Although he didn’t state it specifically in his November 2010 Washington Post op-ed formally justifying QE2, it was very clear that then-Fed Chairman Ben Bernanke intended it to work through lending and especially the bank channel. Though he doesn’t explain, nor has any official ever, why a second one was needed given that the first was “quantitatively” determined, Bernanke was unusually clear about what he expected to happen for it:
This approach eased financial conditions in the past and, so far, looks to be effective again. Stock prices rose and long-term interest rates fell when investors began to anticipate the most recent action. Easier financial conditions will promote economic growth.
If one is of the mood to be hugely charitable toward QE, you can claim that judging from this narrow benchmark it worked. According to the Fed’s Z1 statistics, bank lending resumed steady growth in Q2 2011. Since that quarter, the total of loans on the books of depository institutions has increased by 31%. It is unclear if QE was the motivation for that change, or perhaps it was the 2011 crisis which might have convinced banks to get out of the money dealing business so as to at least get back to the lending business, but again if we are being purposefully favorable we can attribute it to the Fed’s signature monetary policy.

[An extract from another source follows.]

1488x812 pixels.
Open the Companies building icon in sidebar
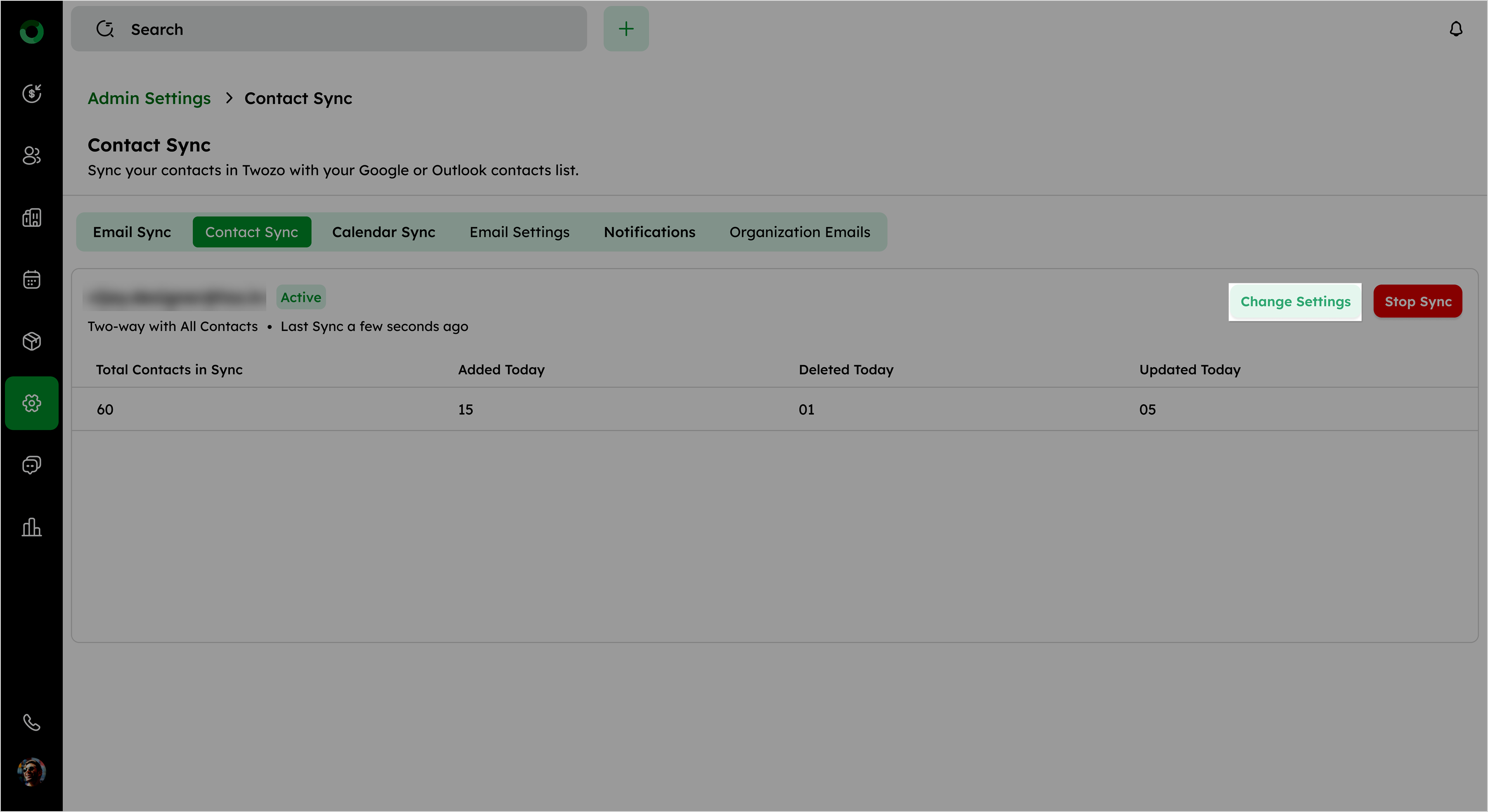(32, 218)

It took a little while longer, and another two QE’s, for the other financial sectors to follow what banks were doing. The non-bank sector, after shrinking precipitously after the panic (Q3 2008), finally resumed positive numbers in the middle of 2013. Like the bank sector, it isn’t clear what motivated the change as that time period like 2011 was characterized by not just additional QE’s but also a great deal of financial turmoil.
The rest of the economy contributed positive loan growth in greater appreciation, though once again the inflection coincides with a prospective QE as well as a great many economic and financial questions (maybe lending doesn’t work the way it is theorized?).